But “Cabaret” in Berlin, steps away from the Reichstag and next to the city’s immense Tiergarten park? For a longtime fan of the show and composers Kander and Ebb, it sounded thrilling, irresistible. And even though I had only three days in the city, which like most of Europe has been experiencing a historic heatwave, I didn’t hesitate to buy a ticket. (And I felt sure I would be also granted an air-conditioned haven.)

As it turns out, “Cabaret” has rarely been given a full production in the city which features so prominently as its setting, and of course in the source material, Christopher Isherwood’s “Berlin Stories.” And now through September 23rd, the zirkus tent theater Tipi am Kanzleramt is offering a fully staged “Cabaret” in a bar-and-restaurant setting that drips with classic German glamour.

Seeing the film “Cabaret” in 1972, when I was an early teen and accompanied by my whole family, I remember feeling electrified. Liza Minelli’s wide eyes mirrored mine; her every move was magnetic to me. I didn’t know what to do with Joel Grey as the Emcee, who fascinated and frightened me in equal measures. I was bored with previous movie musicals I was dragged to in those days — “The Sound of Music” or “Camelot” — but this was something different; even at fourteen I could tell that the songs performed on the Kit Kat Club’s stage doubled as commentary on the rise of Nazism. I didn’t yet know what to make of the reasons that Bob Fosse’s camera circled around Sally Bowles and her two male suitors as equals in a heady, drunken dance, and what it meant that the record they were listening to went silent, yet they still kept dancing. But something inside me knew, or wanted to know more. Contrasting that sense of sexual liberation with the approaching restrictive fascism of the Third Reich is one of the film’s key tensions, and director Bob Fosse leaves you with a stunning ending in which the camera scans the mirrored audience at the cabaret tables, resting on the patrons who now wear red armbands. I couldn’t stop thinking about it or talking about it for days afterward; it was an artistic, political and sexual awakening for me all at the same time, and I went home and cut out the black-and-white newspaper ads for the movie and put them above my dresser.

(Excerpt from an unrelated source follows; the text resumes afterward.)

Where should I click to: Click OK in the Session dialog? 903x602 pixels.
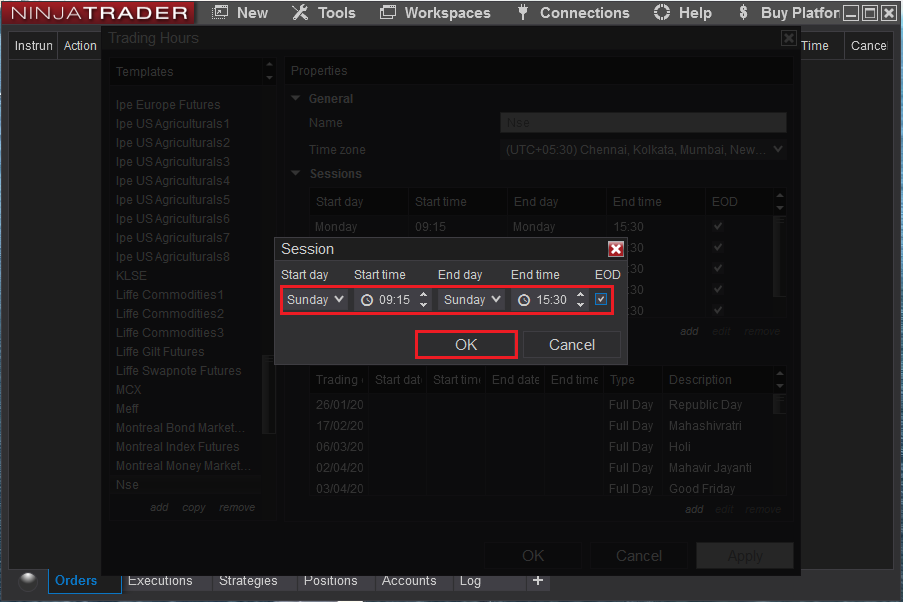click(466, 345)
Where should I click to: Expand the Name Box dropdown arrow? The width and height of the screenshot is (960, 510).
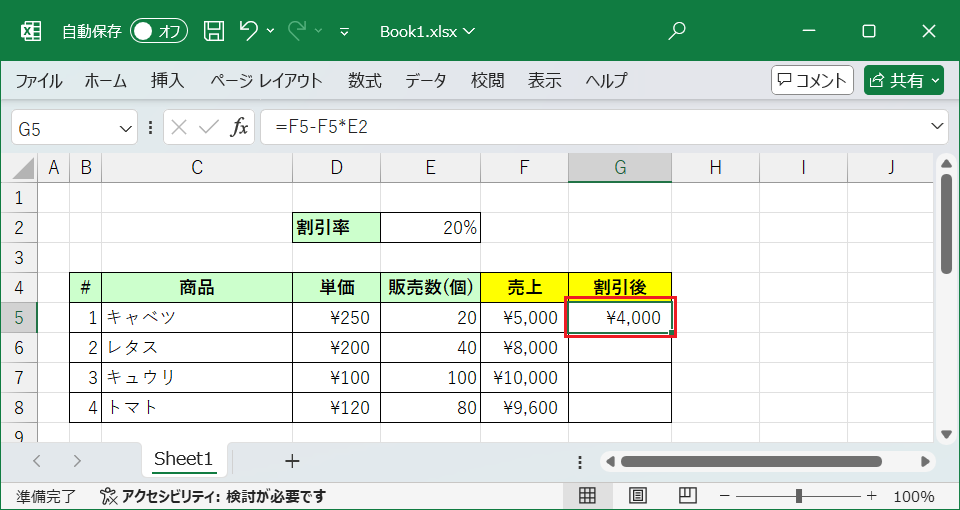pos(126,128)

The film and the play have significant differences, but they trade in the same themes, and having seen both by now, my head was filled with memories and anticipation. Knowing I was seeing the show that night informed my walk through the Schoneburg area, where I saw the El Dorado location of the club Isherwood based the Kit Kat on (it’s now a market) and then to number 17 Nollenstraße, where Isherwood lived and met the characters he would later incorporate into “Berlin Stories.” I walked for blocks thinking of the victims commemorated in the abstract “fields of stone” at the devastating Memorial to the Murdered Jews of Europe, and across the street at Memorial to Homosexuals Persecuted Under Nazism. Of course it was easy to imagine that some of the beloved characters in “Cabaret” met their eventual fates in a concentration camp.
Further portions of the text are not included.